Labor pledges to cut emissions 43 per cent by 2030

Federal Labor has pledged to cut emissions 43 per cent by 2030 if it wins power at the election.

The target is weaker than the 45 per cent cut the opposition took to the 2019 poll and what the Business Council of Australia has called for.

Labor has agreed to gradually strengthen obligations on polluters through a tightening of the government’s existing safeguard mechanism.

This was something called for by the Business Council and was labelled by the coalition as a carbon tax by stealth. 

Opposition Leader Anthony Albanese said Labor’s plan would create 604,000 jobs, five out of six of them in the regions.

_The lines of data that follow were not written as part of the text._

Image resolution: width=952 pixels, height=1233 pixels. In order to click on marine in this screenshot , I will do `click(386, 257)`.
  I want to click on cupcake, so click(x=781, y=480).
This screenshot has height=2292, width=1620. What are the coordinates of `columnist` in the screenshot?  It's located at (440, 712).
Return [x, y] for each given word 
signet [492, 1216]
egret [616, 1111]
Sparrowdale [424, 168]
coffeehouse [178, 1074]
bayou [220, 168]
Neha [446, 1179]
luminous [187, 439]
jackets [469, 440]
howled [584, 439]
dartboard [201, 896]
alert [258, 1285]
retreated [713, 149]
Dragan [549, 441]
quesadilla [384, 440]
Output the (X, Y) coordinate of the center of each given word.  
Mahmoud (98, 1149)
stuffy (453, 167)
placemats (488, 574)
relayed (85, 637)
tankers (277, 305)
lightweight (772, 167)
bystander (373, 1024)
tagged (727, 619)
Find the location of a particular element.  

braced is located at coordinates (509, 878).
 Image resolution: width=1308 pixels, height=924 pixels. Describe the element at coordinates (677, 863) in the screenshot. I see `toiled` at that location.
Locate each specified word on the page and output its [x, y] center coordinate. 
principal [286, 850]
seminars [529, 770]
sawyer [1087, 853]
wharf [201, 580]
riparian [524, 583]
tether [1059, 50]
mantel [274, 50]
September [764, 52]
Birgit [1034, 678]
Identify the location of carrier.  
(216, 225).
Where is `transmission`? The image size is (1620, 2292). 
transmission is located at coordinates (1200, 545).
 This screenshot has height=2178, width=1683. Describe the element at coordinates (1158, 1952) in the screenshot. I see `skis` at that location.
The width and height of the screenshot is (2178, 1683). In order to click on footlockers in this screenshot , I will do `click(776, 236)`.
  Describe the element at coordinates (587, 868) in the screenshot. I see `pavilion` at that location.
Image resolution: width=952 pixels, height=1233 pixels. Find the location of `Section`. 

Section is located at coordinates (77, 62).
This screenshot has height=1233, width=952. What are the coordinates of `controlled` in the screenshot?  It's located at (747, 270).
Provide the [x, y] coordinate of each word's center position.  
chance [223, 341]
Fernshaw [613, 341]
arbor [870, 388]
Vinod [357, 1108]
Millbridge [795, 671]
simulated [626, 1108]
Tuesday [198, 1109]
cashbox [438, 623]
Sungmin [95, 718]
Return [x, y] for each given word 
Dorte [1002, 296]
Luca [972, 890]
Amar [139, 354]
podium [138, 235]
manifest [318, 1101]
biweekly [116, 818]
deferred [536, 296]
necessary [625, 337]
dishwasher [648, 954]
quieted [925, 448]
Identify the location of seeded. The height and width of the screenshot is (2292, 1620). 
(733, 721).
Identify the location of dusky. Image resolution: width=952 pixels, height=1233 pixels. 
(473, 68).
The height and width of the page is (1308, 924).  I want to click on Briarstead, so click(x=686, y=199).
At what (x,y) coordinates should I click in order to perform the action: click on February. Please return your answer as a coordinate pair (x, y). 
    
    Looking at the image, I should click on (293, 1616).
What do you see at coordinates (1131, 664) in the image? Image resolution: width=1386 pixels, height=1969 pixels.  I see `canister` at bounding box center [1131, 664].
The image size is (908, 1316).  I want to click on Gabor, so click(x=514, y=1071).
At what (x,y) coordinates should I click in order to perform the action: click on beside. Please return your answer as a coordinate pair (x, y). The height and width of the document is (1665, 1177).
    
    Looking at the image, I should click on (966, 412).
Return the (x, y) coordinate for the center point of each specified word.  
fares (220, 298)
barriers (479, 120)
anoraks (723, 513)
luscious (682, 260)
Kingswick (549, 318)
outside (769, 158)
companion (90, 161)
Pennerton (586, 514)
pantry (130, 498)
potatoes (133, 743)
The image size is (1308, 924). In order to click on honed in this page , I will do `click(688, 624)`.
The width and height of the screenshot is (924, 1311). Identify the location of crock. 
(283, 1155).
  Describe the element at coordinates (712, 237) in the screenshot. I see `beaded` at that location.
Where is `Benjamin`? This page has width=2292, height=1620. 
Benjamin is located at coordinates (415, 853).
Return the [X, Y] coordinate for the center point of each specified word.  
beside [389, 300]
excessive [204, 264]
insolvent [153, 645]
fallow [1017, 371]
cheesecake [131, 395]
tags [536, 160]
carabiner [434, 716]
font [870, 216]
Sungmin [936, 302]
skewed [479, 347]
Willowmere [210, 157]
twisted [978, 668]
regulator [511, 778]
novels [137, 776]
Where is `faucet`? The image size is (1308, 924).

It was also expected to cut household power bills by $275 a year by 2025.

“What we have done here and we are announcing today is good policy consistent with net zero (emissions) by 2050,” he told told reporters in Canberra on Friday.

“What we didn’t do was adopt a target and then work back.

“This plan will ensure that no business and no worker is left behind. It ensures that Australia can take our place, which we should, as a renewable energy superpower for the world.”

Speaking ahead of the Labor policy launch, Prime Minister Scott Morrison claimed it would force up electricity prices and put people out of jobs.

“I don’t agree that is the right policy for Australia. I don’t think that policy keeps the balance right,” he said from Cooma in NSW.

The coalition government has a 2030 target of a 26-to-28 per cent emissions cut on 2005 levels.

But the government is projecting a cut of between 30 and 35 per cent. 

Labor’s target was panned by Greens leader Adam Bandt, who accused the opposition of giving up on climate change.

“These targets take us past the point of no return. The Liberals are taking us over the cliff at 200 km/h while Labor’s promising to do it at 180 km/h,” he said.

Polling from progressive think tank the Australia Institute shows about a quarter of 1010 people surveyed saw climate change as the most important political issue, roughly on par with the economy.

Climate change was the most important issue for 30 per cent of Labor voters, while 37 per cent of coalition voters saw the economy as paramount. 

The Business Council in October backed an emissions cut of between 46 and 50 per cent by 2030.